Jair Bolsonaro mostra um tremendo desrespeito aos critérios que já fizeram da diplomacia brasileira uma das mais respeitadas do mundo

Eduardo Bolsonaro não preenche nenhuma das qualificações necessárias a um embaixador. Ele não é fluente na língua inglesa – o vídeo de uma entrevista recente, concedida à Fox, evidencia essa deficiência – e muito menos é poliglota, não fez carreira diplomática, não tem idade suficiente, não tem formação na área e não tem um currículo de destaque. Ainda que ele fosse um prodígio, um jovem gênio das relações internacionais, colocá-lo no posto de maior destaque da diplomacia brasileira já seria temeroso; como não é prodígio nem gênio, sua indicação adquire os ares de absurdo que citei no início deste texto.

Ao indicar seu filho despreparado para a embaixada nos Estados Unidos, Jair Bolsonaro mostra um tremendo desrespeito aos critérios que já fizeram da diplomacia brasileira uma das mais respeitadas do mundo. Pior que isso, ao dizer que, “se a indicação está sendo criticada, é sinal de que é a pessoa adequada”, o presidente cria um método extremamente danoso de validação para seus atos e decisões: basta que a imprensa o critique para que ele esteja ainda mais certo. Isso é o mesmo que dizer que todos que não concordam com ele estão errados.
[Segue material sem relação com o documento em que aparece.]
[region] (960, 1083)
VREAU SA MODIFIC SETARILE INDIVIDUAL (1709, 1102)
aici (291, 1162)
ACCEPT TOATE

Se uma grande empresa não coloca alguém sem experiência, sem fluência em inglês e sem idade suficiente para ocupar seu posto de maior destaque, por que o Estado brasileiro faria algo assim? Se as melhores práticas de todos os setores apontam para uma direção, por que o presidente quer seguir em outra oposta? Depois de tanto criticar os governos petistas por sua condução ideológica do Itamaraty, por que Bolsonaro não opta por retomar a grandeza de nossa diplomacia em vez de enterrá-la mais um pouco? Gostaria muito de saber as respostas a essas perguntas. A hipótese “menos pior” seria a de Bolsonaro agir dessa forma por causa de uma cegueira paterna, um desejo quase ingênuo de colocar o filho em destaque. Infelizmente, é também a menos provável. De qualquer forma, somente o próprio presidente poderia respondê-las, e ele dificilmente o fará, mesmo diante de uma onde de críticas vinda dos próprios bolsonaristas. Espero realmente, caso se confirme essa insanidade, que o Senado brasileiro faça o seu papel e vete a indicação de alguém completamente despreparado para ocupar uma posição tão importante. Se não vetar, é melhor já ir lamentando.